## Available records
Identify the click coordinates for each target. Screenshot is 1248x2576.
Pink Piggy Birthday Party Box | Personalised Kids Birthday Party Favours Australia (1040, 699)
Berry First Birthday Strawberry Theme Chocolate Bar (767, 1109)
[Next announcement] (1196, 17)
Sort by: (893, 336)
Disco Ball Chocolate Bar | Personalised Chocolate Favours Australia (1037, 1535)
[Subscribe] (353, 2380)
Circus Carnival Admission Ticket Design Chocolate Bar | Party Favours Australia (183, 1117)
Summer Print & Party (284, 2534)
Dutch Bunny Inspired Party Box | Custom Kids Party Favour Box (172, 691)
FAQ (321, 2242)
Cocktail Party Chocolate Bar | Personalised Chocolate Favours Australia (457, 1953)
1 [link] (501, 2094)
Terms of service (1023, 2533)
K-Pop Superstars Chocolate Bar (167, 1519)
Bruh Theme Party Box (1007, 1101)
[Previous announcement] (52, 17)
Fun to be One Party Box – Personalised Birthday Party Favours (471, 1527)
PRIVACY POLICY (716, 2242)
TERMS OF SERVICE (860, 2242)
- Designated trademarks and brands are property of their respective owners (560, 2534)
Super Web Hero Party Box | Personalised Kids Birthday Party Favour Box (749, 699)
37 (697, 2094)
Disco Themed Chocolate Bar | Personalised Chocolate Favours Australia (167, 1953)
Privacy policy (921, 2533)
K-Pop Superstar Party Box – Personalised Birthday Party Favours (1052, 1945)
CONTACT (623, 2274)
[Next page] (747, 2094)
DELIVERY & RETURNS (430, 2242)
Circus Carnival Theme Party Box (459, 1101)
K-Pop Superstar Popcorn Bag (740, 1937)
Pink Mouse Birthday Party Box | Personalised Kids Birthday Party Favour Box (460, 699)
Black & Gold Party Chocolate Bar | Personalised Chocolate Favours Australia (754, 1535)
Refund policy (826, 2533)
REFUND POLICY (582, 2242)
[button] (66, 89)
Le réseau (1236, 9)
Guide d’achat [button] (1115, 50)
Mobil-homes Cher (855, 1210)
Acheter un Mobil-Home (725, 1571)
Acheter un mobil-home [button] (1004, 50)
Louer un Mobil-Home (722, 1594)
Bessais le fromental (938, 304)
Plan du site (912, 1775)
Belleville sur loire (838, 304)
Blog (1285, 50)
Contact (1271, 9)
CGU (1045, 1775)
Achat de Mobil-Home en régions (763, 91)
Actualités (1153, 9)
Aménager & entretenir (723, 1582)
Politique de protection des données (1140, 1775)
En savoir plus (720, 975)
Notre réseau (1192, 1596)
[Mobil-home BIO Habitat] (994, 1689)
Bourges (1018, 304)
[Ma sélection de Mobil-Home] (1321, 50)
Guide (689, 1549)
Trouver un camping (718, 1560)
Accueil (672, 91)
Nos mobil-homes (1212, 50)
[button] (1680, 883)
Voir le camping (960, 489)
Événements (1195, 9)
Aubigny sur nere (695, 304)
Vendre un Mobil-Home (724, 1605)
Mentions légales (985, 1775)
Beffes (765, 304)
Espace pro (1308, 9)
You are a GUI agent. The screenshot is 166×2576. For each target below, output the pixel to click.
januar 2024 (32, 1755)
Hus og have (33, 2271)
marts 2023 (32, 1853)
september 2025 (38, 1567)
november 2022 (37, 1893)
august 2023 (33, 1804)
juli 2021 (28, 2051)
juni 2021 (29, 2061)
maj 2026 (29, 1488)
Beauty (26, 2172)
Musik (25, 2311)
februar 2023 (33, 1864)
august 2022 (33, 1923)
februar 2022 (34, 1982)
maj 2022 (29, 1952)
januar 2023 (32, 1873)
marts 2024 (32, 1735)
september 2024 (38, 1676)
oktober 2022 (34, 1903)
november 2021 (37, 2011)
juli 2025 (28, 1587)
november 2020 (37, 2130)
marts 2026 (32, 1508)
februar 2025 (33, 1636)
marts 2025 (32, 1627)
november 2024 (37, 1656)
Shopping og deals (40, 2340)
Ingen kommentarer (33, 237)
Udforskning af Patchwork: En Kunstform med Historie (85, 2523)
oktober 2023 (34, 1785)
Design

## Exercise goal
Once the line containing "februar 2023 (33, 1864)" is found, print it and every line after it through the end of the listing, exactly and alone.

## Result for this exercise
februar 2023 (33, 1864)
august 2022 (33, 1923)
februar 2022 (34, 1982)
maj 2022 (29, 1952)
januar 2023 (32, 1873)
marts 2024 (32, 1735)
september 2024 (38, 1676)
oktober 2022 (34, 1903)
november 2021 (37, 2011)
juli 2025 (28, 1587)
november 2020 (37, 2130)
marts 2026 (32, 1508)
februar 2025 (33, 1636)
marts 2025 (32, 1627)
november 2024 (37, 1656)
Shopping og deals (40, 2340)
Ingen kommentarer (33, 237)
Udforskning af Patchwork: En Kunstform med Historie (85, 2523)
oktober 2023 (34, 1785)
Design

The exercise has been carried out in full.